_Exercise instructions_: Look through the records below and copy each line that includes the word "navigation".

(Beginning of Information given)

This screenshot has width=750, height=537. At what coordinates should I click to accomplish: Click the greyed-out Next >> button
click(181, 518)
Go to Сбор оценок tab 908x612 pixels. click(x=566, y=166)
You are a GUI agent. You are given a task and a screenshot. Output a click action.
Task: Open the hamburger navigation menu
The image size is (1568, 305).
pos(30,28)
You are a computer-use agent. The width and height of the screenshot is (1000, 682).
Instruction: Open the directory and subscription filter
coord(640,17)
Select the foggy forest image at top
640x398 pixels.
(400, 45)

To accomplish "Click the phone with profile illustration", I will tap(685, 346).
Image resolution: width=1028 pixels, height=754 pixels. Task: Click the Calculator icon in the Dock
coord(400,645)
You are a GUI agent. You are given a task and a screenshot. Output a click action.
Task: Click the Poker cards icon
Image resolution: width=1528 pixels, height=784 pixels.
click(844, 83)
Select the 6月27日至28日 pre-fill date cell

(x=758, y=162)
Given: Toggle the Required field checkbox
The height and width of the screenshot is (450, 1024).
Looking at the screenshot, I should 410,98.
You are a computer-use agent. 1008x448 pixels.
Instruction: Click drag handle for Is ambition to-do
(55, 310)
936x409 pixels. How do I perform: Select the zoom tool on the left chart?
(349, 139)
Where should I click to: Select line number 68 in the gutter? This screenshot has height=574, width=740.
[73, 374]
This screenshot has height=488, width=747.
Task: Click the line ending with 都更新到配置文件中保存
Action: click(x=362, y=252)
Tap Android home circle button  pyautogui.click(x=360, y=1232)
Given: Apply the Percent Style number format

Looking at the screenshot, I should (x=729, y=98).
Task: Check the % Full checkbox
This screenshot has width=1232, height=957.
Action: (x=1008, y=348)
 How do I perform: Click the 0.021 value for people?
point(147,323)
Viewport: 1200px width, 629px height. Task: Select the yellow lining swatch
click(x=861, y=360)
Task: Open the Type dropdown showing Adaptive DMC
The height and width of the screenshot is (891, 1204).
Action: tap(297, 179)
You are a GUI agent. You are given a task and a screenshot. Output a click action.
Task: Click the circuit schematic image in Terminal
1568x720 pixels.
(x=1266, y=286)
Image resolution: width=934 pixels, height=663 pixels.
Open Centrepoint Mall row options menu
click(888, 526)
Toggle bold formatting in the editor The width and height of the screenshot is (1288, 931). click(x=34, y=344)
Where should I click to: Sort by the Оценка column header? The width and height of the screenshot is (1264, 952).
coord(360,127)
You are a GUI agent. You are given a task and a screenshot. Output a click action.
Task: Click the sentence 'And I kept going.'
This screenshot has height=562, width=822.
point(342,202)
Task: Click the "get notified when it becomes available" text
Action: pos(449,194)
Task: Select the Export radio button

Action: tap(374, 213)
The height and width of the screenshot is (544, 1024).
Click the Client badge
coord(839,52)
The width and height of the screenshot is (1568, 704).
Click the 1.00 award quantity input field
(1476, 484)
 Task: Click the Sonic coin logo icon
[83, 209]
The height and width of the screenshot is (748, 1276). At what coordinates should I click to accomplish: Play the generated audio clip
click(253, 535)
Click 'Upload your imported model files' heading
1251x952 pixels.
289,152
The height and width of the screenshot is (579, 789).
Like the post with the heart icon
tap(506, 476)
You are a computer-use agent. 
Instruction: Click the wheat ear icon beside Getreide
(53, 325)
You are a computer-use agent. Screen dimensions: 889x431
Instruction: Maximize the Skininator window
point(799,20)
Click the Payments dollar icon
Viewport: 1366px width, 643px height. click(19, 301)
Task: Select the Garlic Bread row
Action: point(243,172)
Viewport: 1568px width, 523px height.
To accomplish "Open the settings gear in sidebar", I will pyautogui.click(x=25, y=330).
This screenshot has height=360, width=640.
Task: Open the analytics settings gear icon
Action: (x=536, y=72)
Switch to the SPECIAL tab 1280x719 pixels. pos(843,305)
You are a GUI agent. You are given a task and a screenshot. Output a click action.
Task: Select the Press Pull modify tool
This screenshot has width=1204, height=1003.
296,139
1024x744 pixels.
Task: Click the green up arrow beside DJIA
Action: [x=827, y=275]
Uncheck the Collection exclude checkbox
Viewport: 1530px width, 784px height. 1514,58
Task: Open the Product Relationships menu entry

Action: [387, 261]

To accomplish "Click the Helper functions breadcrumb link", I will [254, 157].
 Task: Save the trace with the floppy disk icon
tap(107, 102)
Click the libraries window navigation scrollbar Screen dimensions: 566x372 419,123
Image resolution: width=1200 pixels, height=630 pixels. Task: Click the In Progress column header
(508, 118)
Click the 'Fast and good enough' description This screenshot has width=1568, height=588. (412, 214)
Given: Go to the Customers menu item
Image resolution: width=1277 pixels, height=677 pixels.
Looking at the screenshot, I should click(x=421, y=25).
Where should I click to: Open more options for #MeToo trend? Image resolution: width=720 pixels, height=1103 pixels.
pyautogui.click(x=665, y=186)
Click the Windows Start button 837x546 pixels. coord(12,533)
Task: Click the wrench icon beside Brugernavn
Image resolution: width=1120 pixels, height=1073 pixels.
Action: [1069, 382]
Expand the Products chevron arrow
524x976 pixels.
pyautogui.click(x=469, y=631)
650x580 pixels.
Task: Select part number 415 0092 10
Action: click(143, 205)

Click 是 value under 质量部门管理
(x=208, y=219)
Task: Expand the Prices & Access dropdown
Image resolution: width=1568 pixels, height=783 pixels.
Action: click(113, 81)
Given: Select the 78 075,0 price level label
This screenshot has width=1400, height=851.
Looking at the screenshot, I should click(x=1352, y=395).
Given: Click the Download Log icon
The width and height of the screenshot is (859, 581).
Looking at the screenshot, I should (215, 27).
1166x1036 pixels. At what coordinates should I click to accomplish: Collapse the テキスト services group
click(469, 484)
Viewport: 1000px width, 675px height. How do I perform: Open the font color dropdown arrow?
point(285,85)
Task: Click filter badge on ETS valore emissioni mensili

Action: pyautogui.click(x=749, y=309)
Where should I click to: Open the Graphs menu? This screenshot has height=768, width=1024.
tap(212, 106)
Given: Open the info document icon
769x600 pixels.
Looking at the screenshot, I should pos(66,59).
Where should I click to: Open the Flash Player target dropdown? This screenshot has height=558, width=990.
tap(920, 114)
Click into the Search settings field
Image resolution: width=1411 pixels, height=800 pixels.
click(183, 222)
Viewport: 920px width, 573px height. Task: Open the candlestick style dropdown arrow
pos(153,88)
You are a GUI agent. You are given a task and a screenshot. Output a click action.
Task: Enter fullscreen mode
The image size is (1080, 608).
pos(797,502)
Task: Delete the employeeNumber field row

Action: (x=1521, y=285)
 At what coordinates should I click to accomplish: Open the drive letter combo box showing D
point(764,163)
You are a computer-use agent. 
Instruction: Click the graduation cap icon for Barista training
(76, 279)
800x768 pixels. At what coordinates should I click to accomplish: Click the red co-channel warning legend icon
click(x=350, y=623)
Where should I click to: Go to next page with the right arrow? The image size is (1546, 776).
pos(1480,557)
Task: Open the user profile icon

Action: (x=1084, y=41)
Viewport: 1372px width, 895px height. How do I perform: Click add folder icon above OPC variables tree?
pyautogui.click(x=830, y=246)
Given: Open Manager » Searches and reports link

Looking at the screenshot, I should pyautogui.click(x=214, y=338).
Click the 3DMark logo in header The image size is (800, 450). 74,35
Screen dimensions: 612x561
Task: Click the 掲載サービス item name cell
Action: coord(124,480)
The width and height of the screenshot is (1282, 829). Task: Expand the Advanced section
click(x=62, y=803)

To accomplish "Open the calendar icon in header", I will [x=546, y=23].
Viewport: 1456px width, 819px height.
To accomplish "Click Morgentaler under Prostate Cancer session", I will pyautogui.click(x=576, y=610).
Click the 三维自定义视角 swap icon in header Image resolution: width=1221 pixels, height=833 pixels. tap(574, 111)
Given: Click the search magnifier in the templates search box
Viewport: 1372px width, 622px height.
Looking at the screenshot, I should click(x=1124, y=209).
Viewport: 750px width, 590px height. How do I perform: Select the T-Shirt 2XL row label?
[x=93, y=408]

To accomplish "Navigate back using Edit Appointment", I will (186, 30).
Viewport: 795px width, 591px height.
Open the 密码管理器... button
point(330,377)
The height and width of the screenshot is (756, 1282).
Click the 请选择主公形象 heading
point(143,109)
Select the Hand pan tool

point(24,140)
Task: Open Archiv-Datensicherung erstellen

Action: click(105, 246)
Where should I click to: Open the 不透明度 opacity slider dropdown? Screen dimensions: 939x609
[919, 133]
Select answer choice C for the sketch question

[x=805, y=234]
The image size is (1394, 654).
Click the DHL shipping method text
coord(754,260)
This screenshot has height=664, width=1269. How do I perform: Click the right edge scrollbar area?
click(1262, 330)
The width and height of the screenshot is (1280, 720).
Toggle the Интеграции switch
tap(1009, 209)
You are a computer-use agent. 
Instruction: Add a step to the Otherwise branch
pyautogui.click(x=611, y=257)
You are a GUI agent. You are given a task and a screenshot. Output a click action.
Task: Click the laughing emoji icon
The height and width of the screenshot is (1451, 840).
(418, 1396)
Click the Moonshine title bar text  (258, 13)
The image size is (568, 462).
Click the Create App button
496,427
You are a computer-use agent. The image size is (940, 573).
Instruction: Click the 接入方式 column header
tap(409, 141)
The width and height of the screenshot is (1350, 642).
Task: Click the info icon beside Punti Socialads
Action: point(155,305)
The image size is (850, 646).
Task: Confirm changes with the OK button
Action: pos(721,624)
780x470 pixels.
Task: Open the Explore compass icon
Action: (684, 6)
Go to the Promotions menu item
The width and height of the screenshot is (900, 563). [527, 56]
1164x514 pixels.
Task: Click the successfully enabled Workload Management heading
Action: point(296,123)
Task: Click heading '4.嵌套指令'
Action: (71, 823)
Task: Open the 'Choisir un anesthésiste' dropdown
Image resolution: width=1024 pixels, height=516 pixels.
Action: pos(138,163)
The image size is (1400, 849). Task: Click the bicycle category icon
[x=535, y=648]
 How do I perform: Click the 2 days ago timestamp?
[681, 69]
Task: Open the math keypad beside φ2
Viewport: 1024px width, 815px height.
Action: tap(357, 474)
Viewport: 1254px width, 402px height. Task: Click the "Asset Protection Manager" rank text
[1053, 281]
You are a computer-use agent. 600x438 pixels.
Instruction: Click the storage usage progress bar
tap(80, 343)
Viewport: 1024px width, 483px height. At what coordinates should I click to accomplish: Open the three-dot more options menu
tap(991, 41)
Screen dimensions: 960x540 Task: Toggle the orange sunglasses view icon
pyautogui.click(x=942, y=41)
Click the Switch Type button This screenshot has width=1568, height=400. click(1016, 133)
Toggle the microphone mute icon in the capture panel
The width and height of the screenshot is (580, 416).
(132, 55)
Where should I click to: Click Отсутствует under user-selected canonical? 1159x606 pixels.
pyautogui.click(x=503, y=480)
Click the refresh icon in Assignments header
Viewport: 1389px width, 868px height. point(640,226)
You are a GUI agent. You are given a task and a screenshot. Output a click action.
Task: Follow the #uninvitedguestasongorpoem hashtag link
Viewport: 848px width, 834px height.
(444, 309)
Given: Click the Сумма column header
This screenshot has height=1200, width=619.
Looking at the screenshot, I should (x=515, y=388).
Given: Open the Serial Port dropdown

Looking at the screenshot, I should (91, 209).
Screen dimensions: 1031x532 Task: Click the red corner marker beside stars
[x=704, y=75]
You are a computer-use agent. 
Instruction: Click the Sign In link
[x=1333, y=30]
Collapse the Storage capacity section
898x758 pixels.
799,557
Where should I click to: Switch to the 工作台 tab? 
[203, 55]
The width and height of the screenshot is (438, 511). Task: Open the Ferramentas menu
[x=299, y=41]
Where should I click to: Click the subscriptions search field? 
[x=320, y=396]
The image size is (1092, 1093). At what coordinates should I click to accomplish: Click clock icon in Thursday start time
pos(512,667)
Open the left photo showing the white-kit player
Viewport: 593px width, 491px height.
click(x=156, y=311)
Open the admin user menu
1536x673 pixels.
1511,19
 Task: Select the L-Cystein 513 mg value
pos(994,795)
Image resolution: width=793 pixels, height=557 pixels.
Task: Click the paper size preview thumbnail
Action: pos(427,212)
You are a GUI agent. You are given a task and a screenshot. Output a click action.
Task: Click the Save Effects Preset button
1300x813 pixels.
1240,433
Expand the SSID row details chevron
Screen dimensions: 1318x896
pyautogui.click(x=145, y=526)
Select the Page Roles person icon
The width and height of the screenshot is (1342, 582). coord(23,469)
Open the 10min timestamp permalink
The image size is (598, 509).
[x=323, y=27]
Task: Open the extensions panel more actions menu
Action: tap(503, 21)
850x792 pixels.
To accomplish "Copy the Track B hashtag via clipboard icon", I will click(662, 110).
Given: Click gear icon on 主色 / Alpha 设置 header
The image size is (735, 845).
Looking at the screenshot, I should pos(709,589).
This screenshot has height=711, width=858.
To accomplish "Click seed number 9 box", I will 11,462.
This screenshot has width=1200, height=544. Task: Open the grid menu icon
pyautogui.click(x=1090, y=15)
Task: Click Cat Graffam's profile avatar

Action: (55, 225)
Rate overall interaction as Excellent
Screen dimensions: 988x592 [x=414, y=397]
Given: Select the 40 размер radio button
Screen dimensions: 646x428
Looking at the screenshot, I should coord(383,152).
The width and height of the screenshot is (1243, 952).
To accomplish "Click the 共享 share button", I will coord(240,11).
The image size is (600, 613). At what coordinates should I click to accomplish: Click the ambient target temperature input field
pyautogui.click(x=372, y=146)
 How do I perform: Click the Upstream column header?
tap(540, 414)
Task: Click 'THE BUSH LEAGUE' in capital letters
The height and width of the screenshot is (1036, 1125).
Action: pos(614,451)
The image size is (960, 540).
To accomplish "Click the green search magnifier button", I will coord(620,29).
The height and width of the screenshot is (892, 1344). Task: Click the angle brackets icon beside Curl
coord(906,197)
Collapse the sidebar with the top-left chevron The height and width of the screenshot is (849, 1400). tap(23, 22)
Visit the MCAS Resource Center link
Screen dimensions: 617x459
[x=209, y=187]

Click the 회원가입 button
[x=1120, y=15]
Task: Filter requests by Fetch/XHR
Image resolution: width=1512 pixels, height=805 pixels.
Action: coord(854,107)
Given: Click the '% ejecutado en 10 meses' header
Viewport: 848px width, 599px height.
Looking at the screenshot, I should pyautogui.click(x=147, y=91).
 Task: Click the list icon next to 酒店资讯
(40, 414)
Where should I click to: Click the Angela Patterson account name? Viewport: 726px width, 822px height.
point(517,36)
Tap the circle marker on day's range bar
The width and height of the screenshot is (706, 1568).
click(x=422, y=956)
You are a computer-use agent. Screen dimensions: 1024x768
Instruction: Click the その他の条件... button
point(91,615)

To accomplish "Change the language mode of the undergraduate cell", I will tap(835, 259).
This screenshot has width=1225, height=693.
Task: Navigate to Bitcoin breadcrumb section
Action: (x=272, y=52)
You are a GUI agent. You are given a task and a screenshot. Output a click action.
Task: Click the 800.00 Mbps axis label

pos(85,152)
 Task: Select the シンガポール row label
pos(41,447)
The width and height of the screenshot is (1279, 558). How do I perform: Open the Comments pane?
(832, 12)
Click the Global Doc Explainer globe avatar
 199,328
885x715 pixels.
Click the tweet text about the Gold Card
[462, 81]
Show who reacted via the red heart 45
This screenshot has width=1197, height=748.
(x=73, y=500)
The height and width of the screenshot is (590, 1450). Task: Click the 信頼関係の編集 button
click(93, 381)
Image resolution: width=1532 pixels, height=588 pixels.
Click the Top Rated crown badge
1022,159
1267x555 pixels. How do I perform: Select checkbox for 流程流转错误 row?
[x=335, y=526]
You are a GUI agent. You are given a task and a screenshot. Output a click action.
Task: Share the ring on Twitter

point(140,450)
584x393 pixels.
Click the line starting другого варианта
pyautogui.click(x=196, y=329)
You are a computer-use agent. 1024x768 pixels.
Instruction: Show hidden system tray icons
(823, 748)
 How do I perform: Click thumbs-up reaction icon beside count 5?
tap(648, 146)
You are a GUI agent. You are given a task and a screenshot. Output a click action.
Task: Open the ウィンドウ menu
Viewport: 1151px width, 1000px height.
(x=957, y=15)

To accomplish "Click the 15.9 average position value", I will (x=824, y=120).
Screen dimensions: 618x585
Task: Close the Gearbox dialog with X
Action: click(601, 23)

(End of Information given)

_Result for this task_:
Task: Open the hamburger navigation menu
Click the libraries window navigation scrollbar Screen dimensions: 566x372 419,123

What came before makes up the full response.